# About this task
Each line of the data must be reproduced as it appears.

# Source data
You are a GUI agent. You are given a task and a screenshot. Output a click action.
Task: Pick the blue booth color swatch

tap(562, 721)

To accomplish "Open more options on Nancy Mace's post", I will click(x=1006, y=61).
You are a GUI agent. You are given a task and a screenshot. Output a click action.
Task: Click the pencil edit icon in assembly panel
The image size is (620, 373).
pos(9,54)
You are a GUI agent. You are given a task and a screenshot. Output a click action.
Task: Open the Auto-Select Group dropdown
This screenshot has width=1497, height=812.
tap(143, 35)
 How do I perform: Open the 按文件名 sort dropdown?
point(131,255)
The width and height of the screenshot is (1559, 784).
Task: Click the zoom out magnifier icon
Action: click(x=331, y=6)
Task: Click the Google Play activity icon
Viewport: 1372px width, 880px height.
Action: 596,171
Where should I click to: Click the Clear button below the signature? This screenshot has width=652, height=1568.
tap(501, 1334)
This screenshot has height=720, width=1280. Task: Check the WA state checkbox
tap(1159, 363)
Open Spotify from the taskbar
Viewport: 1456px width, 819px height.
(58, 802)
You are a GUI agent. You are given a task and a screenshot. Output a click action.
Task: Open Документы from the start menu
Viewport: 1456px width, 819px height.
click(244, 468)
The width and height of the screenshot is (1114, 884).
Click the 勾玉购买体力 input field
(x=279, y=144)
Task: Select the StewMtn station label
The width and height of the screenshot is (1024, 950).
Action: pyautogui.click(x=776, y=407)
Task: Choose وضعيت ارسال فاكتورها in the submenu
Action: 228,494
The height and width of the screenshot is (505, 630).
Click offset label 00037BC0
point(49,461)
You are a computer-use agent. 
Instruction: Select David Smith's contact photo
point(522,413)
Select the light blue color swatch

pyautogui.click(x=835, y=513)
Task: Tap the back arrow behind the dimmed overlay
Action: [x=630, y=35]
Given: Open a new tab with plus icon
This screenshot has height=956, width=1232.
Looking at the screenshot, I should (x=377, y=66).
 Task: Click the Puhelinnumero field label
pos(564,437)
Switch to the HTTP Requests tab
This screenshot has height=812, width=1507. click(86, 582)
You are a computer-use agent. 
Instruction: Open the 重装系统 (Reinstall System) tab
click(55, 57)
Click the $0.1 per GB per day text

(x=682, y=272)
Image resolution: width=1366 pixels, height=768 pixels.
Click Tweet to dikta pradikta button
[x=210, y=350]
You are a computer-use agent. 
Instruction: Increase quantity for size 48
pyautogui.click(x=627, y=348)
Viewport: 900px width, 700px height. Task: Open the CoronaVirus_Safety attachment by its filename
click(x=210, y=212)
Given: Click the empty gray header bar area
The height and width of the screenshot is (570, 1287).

# Solution to this exercise
You are a GUI agent. You are given a task and a screenshot. Output a click action.
Task: Pick the blue booth color swatch

tap(562, 721)

To accomplish "Open more options on Nancy Mace's post", I will click(x=1006, y=61).
You are a GUI agent. You are given a task and a screenshot. Output a click action.
Task: Click the pencil edit icon in assembly panel
The image size is (620, 373).
pos(9,54)
You are a GUI agent. You are given a task and a screenshot. Output a click action.
Task: Open the Auto-Select Group dropdown
This screenshot has width=1497, height=812.
tap(143, 35)
 How do I perform: Open the 按文件名 sort dropdown?
point(131,255)
The width and height of the screenshot is (1559, 784).
Task: Click the zoom out magnifier icon
Action: click(x=331, y=6)
Task: Click the Google Play activity icon
Viewport: 1372px width, 880px height.
Action: 596,171
Where should I click to: Click the Clear button below the signature? This screenshot has width=652, height=1568.
tap(501, 1334)
This screenshot has height=720, width=1280. Task: Check the WA state checkbox
tap(1159, 363)
Open Spotify from the taskbar
Viewport: 1456px width, 819px height.
(58, 802)
You are a GUI agent. You are given a task and a screenshot. Output a click action.
Task: Open Документы from the start menu
Viewport: 1456px width, 819px height.
click(244, 468)
The width and height of the screenshot is (1114, 884).
Click the 勾玉购买体力 input field
(x=279, y=144)
Task: Select the StewMtn station label
The width and height of the screenshot is (1024, 950).
Action: pyautogui.click(x=776, y=407)
Task: Choose وضعيت ارسال فاكتورها in the submenu
Action: 228,494
The height and width of the screenshot is (505, 630).
Click offset label 00037BC0
point(49,461)
You are a computer-use agent. 
Instruction: Select David Smith's contact photo
point(522,413)
Select the light blue color swatch

pyautogui.click(x=835, y=513)
Task: Tap the back arrow behind the dimmed overlay
Action: [x=630, y=35]
Given: Open a new tab with plus icon
This screenshot has height=956, width=1232.
Looking at the screenshot, I should (x=377, y=66).
 Task: Click the Puhelinnumero field label
pos(564,437)
Switch to the HTTP Requests tab
This screenshot has height=812, width=1507. click(86, 582)
You are a computer-use agent. 
Instruction: Open the 重装系统 (Reinstall System) tab
click(55, 57)
Click the $0.1 per GB per day text

(x=682, y=272)
Image resolution: width=1366 pixels, height=768 pixels.
Click Tweet to dikta pradikta button
[x=210, y=350]
You are a computer-use agent. 
Instruction: Increase quantity for size 48
pyautogui.click(x=627, y=348)
Viewport: 900px width, 700px height. Task: Open the CoronaVirus_Safety attachment by its filename
click(x=210, y=212)
Given: Click the empty gray header bar area
The height and width of the screenshot is (570, 1287).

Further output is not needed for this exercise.